**THE TASK:**
Your answer should be an exact copy of the lines from the one containing "The image size" through the last line of the records below, without any pictures.

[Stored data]

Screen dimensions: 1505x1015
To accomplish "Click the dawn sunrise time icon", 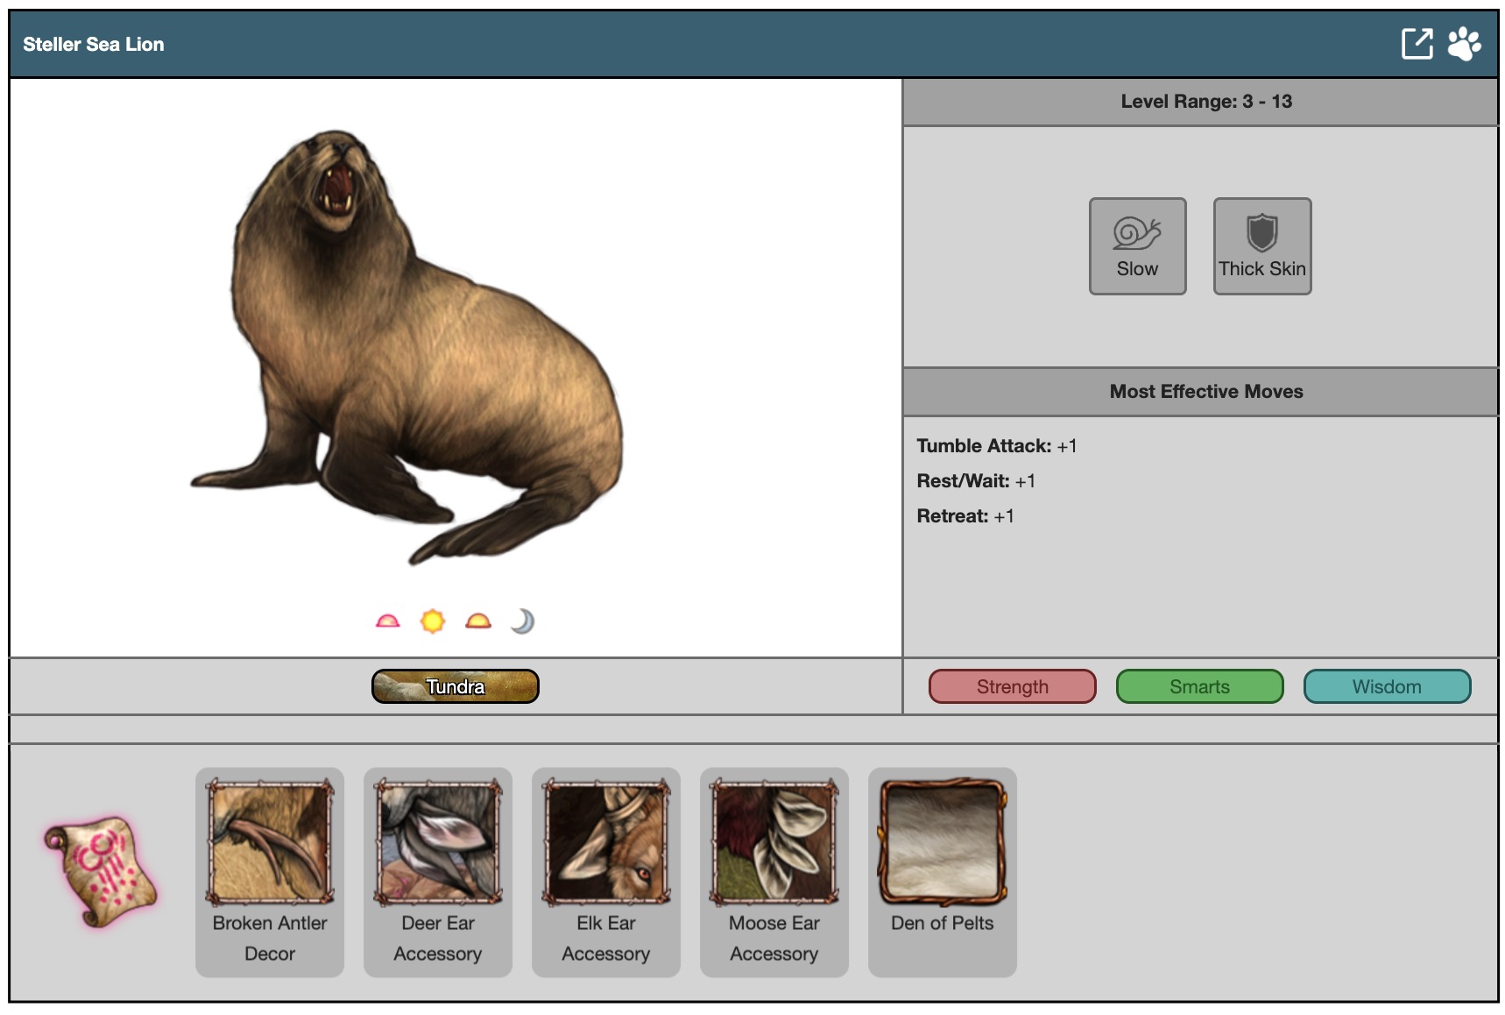I will [387, 621].
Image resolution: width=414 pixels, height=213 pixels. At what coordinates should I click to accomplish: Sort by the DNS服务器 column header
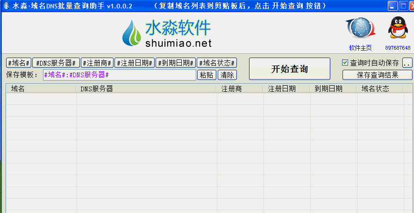(x=146, y=88)
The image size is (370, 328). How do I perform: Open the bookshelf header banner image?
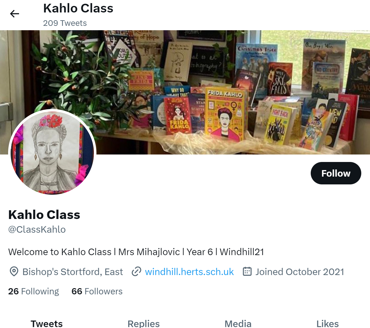coord(185,93)
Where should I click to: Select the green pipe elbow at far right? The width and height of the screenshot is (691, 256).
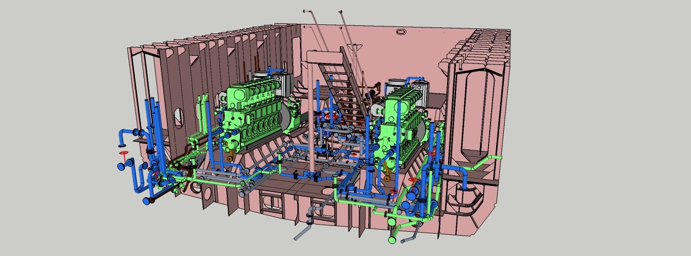pyautogui.click(x=495, y=158)
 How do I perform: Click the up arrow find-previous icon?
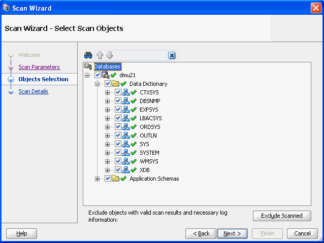[x=100, y=55]
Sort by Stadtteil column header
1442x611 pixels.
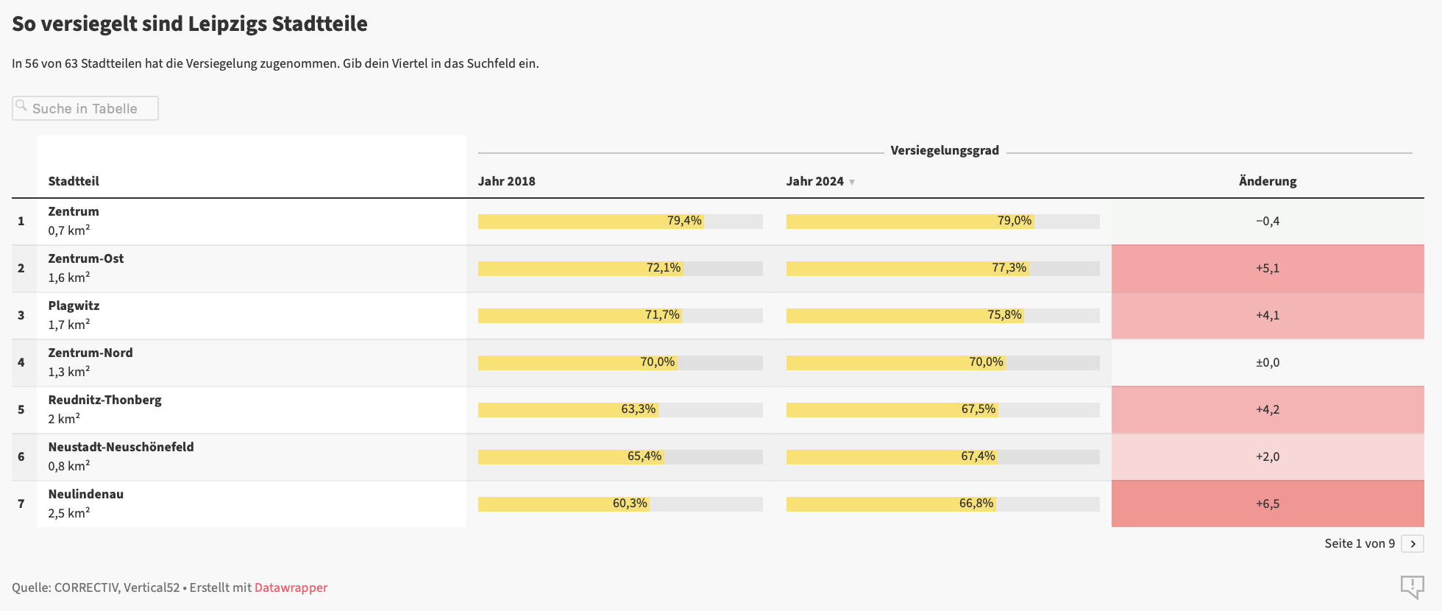tap(74, 181)
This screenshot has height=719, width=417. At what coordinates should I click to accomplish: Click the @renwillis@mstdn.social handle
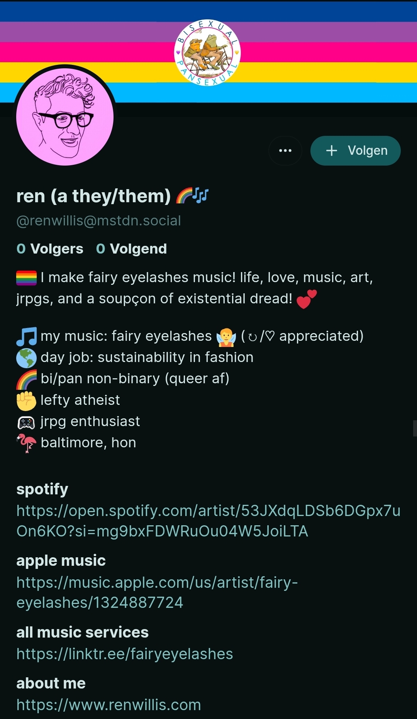98,221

**ANSWER SECTION:**
The image size is (370, 328). How do I perform: Open the bookshelf header banner image?
coord(185,93)
Where should I click to: Select the green pipe elbow at far right? The width and height of the screenshot is (691, 256).
pyautogui.click(x=495, y=158)
 How do I perform: Click the up arrow find-previous icon?
[x=100, y=55]
Sort by Stadtteil column header
1442x611 pixels.
tap(74, 181)
This screenshot has height=719, width=417. At what coordinates should I click to accomplish: Click the @renwillis@mstdn.social handle
98,221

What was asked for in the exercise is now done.